• Task objective:
Look through the material below. Copy each line that contains the string "échange".

• Exercise input:

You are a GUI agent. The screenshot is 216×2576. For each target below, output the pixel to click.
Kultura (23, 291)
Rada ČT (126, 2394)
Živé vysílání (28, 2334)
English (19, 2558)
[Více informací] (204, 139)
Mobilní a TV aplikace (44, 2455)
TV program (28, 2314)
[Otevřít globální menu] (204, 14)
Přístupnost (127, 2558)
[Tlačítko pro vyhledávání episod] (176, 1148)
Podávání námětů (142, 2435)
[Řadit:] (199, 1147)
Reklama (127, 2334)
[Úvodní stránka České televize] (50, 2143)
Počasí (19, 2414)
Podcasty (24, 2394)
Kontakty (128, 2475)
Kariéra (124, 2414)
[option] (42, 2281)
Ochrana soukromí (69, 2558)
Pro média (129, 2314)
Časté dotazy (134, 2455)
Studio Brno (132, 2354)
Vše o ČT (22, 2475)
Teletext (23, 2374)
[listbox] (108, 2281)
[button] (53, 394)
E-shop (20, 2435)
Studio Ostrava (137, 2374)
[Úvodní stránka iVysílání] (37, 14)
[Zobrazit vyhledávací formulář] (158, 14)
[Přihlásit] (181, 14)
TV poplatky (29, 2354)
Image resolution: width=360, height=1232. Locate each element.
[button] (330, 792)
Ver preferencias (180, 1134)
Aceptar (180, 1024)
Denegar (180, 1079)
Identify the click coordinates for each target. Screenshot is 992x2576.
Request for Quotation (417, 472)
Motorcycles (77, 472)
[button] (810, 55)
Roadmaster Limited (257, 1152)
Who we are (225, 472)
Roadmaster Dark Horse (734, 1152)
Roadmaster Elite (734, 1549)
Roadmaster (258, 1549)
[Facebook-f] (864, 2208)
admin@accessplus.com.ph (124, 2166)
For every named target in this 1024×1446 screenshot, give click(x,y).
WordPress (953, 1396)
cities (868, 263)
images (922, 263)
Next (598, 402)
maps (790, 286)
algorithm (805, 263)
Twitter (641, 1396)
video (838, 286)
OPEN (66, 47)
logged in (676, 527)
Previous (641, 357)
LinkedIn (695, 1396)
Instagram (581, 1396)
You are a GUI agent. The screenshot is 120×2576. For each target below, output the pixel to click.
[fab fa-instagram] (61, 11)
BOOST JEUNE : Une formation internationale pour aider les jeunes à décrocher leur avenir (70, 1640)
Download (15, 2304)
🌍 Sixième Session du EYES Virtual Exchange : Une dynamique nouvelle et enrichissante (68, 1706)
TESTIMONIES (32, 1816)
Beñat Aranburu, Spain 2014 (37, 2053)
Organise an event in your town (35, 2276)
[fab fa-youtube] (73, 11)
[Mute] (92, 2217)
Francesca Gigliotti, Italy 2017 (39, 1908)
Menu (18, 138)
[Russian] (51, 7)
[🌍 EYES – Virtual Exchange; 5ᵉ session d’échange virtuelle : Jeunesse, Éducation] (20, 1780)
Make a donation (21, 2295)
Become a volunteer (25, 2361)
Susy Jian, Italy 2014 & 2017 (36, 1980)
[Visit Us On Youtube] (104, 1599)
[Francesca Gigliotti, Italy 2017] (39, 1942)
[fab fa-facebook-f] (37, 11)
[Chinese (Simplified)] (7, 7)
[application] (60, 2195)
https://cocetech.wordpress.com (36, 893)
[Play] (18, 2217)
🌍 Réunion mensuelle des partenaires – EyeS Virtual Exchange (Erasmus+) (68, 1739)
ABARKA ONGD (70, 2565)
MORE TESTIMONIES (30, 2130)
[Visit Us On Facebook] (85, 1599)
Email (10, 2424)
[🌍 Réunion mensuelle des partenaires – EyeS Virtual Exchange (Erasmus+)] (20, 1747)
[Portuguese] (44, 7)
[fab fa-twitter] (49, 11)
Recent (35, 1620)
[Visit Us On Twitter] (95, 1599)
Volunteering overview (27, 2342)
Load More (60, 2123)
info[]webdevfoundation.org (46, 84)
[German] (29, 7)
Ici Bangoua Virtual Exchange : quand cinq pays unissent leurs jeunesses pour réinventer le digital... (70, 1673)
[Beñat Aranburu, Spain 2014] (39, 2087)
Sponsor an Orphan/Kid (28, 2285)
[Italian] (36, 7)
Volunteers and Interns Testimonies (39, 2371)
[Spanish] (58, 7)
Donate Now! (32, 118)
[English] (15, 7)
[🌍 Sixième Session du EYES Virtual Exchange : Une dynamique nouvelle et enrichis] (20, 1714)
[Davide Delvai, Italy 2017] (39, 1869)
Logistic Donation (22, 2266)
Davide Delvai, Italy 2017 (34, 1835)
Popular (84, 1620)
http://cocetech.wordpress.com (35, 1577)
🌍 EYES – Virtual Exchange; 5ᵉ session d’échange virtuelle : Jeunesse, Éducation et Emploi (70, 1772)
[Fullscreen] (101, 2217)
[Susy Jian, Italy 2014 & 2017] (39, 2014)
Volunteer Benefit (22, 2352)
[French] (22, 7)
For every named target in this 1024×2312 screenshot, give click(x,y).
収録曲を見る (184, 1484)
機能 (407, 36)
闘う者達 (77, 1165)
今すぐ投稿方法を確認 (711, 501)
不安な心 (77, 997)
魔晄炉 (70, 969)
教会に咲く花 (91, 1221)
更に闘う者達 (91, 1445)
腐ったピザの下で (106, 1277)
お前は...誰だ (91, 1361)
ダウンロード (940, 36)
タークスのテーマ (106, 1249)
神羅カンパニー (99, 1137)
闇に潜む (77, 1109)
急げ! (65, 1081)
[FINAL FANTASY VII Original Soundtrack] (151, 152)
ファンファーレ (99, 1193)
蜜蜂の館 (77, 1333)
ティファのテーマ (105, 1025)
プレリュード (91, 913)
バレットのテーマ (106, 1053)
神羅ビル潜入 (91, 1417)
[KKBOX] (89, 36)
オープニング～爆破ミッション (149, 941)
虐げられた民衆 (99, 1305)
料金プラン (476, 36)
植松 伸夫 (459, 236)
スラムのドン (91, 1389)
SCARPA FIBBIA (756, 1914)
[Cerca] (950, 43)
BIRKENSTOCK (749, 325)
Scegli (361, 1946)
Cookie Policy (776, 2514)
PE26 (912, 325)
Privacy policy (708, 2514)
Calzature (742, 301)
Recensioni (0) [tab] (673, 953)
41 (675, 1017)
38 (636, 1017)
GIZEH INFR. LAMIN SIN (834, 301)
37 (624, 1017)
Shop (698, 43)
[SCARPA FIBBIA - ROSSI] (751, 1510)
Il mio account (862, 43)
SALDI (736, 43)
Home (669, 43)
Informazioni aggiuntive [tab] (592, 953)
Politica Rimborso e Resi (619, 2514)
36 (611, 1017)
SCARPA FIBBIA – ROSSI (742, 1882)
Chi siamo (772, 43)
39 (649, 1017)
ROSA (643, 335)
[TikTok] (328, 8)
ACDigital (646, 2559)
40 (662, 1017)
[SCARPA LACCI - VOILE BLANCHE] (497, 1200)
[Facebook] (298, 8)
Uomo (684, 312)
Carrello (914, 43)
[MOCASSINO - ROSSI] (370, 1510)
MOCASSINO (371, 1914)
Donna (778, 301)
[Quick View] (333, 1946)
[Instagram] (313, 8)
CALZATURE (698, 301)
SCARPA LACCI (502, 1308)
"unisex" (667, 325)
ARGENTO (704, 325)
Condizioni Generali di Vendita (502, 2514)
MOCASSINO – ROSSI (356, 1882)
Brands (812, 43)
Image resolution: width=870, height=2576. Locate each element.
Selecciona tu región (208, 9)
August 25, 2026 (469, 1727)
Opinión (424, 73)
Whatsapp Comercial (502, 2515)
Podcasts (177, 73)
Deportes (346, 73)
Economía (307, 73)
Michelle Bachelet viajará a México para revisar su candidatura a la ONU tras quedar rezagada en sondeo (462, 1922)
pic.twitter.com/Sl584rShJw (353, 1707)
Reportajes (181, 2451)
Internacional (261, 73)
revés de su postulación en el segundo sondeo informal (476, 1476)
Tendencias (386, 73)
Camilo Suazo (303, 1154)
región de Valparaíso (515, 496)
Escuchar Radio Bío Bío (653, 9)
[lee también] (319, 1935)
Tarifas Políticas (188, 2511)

• Answer for this exercise:
[🌍 EYES – Virtual Exchange; 5ᵉ session d’échange virtuelle : Jeunesse, Éducation] (20, 1780)
🌍 EYES – Virtual Exchange; 5ᵉ session d’échange virtuelle : Jeunesse, Éducation et Emploi (70, 1772)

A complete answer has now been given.